■ Goal of the exercise
When a line of the records contains "Toggle", copy it.

═════ Records for this exercise ═════

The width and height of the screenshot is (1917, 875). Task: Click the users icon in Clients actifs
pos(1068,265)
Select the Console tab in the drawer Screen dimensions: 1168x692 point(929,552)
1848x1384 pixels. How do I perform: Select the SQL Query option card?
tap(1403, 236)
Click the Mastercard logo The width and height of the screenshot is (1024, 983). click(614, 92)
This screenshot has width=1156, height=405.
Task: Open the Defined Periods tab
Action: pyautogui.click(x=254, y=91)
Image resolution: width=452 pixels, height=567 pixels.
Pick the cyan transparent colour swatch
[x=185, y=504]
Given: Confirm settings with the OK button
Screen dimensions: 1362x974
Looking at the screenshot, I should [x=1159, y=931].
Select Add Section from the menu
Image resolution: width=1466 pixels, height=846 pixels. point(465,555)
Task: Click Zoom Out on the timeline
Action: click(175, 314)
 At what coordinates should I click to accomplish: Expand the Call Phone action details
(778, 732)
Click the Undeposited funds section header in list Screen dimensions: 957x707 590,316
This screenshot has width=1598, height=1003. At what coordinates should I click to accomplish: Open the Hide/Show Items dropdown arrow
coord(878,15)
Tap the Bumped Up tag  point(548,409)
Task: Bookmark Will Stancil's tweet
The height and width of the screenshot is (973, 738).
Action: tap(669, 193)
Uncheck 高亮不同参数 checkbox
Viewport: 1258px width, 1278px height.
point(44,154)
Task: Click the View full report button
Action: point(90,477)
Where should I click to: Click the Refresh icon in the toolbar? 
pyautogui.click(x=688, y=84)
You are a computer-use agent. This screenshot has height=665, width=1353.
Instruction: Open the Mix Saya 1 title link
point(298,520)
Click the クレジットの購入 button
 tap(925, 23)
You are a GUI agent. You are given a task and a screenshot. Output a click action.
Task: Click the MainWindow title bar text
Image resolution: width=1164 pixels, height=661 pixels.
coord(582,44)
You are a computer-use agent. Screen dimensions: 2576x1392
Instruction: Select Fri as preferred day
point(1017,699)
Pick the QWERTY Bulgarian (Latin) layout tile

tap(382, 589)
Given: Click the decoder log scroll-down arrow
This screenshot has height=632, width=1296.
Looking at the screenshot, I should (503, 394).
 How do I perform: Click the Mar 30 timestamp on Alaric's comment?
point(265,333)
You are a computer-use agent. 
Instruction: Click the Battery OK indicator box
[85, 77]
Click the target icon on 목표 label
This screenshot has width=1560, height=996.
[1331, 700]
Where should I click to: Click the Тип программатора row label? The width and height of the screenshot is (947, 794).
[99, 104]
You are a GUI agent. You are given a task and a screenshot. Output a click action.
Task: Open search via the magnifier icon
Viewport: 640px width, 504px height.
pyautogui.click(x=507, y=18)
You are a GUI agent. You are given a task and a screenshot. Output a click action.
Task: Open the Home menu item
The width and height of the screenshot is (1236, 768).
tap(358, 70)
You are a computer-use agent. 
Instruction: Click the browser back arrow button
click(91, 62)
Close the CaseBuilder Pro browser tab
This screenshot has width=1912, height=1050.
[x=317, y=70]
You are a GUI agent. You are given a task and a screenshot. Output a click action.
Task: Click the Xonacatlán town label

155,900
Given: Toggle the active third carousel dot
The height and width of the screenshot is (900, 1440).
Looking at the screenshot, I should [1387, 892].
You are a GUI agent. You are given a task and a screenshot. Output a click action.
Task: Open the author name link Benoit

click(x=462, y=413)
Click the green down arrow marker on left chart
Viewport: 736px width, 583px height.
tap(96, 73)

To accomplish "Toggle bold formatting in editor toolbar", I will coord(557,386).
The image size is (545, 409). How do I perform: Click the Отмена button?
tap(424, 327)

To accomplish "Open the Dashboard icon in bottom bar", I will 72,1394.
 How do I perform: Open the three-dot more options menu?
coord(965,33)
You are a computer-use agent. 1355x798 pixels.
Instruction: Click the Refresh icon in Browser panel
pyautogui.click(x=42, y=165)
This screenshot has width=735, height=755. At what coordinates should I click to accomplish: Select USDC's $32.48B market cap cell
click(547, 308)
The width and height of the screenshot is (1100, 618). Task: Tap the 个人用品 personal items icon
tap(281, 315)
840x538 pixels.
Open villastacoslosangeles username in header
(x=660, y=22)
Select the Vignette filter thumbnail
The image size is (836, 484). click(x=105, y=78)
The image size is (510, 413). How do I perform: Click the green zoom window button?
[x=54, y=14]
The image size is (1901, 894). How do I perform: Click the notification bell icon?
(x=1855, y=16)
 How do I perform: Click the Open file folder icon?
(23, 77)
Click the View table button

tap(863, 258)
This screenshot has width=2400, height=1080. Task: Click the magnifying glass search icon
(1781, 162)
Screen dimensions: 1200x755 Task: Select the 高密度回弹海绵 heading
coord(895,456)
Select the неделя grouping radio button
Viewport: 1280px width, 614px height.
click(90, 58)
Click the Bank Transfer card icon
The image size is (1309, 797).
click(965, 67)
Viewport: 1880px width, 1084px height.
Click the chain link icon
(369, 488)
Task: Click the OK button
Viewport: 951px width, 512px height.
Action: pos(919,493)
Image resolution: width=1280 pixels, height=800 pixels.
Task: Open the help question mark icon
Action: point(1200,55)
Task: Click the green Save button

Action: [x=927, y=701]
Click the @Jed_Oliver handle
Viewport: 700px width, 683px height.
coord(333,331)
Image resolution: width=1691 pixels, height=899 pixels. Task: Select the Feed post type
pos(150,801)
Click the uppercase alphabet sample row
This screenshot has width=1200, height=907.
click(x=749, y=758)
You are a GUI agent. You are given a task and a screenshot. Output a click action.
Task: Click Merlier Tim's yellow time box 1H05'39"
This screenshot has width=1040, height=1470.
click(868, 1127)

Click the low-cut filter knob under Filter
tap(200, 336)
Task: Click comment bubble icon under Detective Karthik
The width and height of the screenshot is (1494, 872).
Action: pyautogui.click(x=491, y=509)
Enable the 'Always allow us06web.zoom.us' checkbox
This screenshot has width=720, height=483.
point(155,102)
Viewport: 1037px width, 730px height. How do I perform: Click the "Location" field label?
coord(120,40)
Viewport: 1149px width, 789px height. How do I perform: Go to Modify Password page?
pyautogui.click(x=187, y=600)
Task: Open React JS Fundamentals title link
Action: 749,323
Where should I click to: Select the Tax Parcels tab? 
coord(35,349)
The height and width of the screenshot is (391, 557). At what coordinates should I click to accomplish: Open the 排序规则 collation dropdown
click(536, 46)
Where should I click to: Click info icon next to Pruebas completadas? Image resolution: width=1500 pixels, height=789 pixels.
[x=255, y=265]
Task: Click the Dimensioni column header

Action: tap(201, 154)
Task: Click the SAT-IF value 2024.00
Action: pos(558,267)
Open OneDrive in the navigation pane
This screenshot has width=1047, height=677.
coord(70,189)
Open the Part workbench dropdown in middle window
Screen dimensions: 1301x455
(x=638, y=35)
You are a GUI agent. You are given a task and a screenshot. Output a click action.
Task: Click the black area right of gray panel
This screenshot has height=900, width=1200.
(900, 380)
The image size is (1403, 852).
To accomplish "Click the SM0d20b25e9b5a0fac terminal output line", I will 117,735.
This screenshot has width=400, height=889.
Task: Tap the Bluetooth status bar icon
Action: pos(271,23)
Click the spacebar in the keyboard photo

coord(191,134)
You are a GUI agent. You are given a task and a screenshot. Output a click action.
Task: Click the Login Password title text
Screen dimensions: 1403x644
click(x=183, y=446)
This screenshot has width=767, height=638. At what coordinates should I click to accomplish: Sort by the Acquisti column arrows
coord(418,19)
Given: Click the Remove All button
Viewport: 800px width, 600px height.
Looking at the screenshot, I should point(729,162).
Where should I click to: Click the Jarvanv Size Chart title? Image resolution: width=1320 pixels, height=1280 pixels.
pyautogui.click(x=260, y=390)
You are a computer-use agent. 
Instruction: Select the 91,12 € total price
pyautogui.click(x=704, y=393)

═════

■ Response to the task
Given: Toggle the active third carousel dot
To accomplish "Toggle bold formatting in editor toolbar", I will coord(557,386).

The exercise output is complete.